Il suo maestro è stato Tord Grip. Cominciò a fargli da vice nel Degerfors: era il 1976. L’Europa ha iniziato a studiare il suo calcio più avanti, quando lavorava nel Göteborg: pressing, gioco elettrico, a uno o due tocchi, bellezza e divertimento. Nel 1982 conquistò la Coppa Uefa contro l’Amburgo di Magath e Hrubesch. Era la squadra di Hysen e Stromberg, di Corneliusson e Nilsson. E così, nell’estate in cui l’Italia di Bearzot vinceva il Mondiale in Spagna, Eriksson si ritrovò su un aereo per Lisbona, chiamato dal Benfica e scelto da un mito come Eusebio, affascinato dalla qualità espressa dal Göteborg. Conquistò il campionato al primo tentativo: ventidue gol di Nené, quattordici di Filipovic, nove di Diamantino Miranda, sei di Humberto Coelho, cinque di Carlos Manuel.

Dal Benfica alla Roma

Dal Benfica alla Roma: entrò a Trigoria nel 1984 con una valigetta in pelle. La cena con l’ingegnere Dino Viola, la firma sul contratto, il compito di sostituire Nils Liedholm, uno dei grandi ambasciatori della Svezia insieme con Nordahl e Gren. Nella Roma, all’inizio, aveva come collaboratore Clagluna. Tre anni, una Coppa Italia, la stima di Ancelotti, le rovesciate di Pruzzo, l’universalità di Boniek, la domenica da incubo con il Lecce. E poi la Fiorentina: l’artista Baggio, il repertorio di Ramon Diaz, la crescita di Borgonovo, la personalità di Dunga, le chiavi della difesa consegnate a Hysen. Ha scoperto e lanciato talenti. Nel secondo capitolo dell’avventura a Lisbona, nel Benfica, aveva valorizzato Aldair e Thern, Valdo e Vitor Paneira, Hernani e Magnusson. A Vienna, nel 1990, aveva fatto soffrire il Milan di Sacchi nella finale di Coppa dei Campioni, persa in contropiede: lancio con il contagiri di Van Basten e gol di Rijkaard. Il suo era un calcio scandito dalle intuizioni: nella Samp aveva trasformato Mihajlovic in un difensore centrale e Gullit in un mediano-regista. Splendido il feeling con la famiglia Mantovani. Considerava Mancini e Sinisa come due figli: un’amicizia che era diventata affetto.

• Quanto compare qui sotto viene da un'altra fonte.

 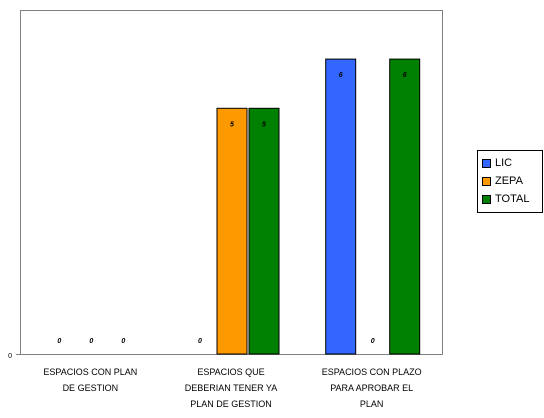 I want to click on x-tick-label-line: DE GESTION, so click(x=90, y=388).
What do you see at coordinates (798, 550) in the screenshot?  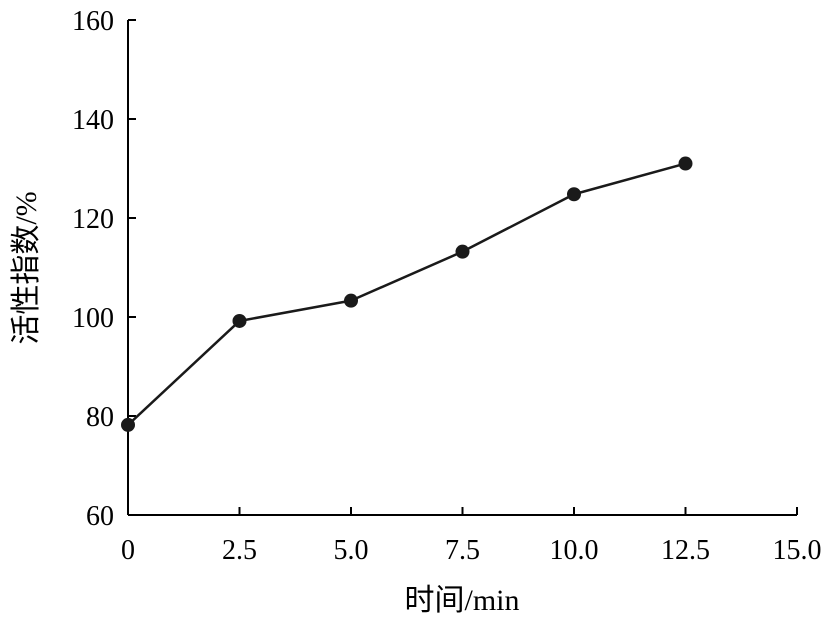 I see `x-tick-label: 15.0` at bounding box center [798, 550].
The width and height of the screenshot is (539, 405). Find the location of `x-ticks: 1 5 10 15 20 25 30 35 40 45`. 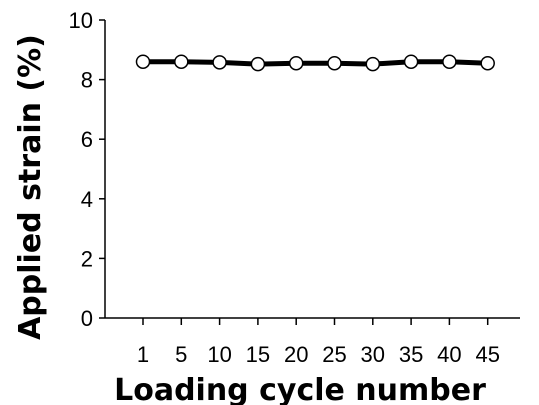

x-ticks: 1 5 10 15 20 25 30 35 40 45 is located at coordinates (318, 342).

La Lazio più forte della storia

Intorno a loro ha costruito la Lazio più forte della storia. Ogni tanto, anche nell’ultimo periodo, gli piaceva ricordare le cene con il presidente Sergio Cragnotti: si vedevano in un ristorante dei Parioli oppure nella residenza del finanziere, in una traversa di via Veneto. Sette trofei, tra il 1998 e il 2000: uno scudetto, il trionfo di Birmingham in Coppa delle Coppe contro il Maiorca, la Supercoppa Europea alzata a Montecarlo con un gol di Salas al Manchester United, due Coppe Italia, due Supercoppe. Nel 2000, pochi mesi prima della telefonata arrivata da Londra, in cui gli veniva offerto la guida dell’Inghilterra, si era permesso di dare un consiglio a Cragnotti: «Dottore, le squadre che vincono tanto vanno rinnovate». Non viveva di ricordi, ma sapeva conservarli. Durante la malattia ha deciso di tornare negli stadi della sua vita: è stato all’Olimpico, a Wembley, a Marassi, al Da Luz, all’Ullevi. Anche ad Anfield Road hanno organizzato una festa in suo onore. Ha voluto salutare i tifosi di ogni lingua e di ogni paese: cantare con loro. Ringraziarli a mani giunte, con il sorriso. Senza lacrime. In quei giri d’onore ha cercato altre emozioni. Le energie stavano finendo: «Vi ringrazio, ricordatevi di volere bene alla vostra vita: amatela e rispettatela». Le parole di una persona di famiglia. È stato il ct dell’Inghilterra, del Messico, della Costa d’Avorio e delle Filippine. Ha allenato per quarantatré anni, ha vinto diciannove trofei, ha chiuso da direttore sportivo del Karlstad e nell’ultima intervista aveva espresso un desiderio: «Vorrei essere ricordato come un uomo perbene». Lassù, in quella nuvola, nell’abbraccio con i suoi amici Eusebio e Sinisa, avrà già trovato la risposta. Ci sono viaggi che non finiscono.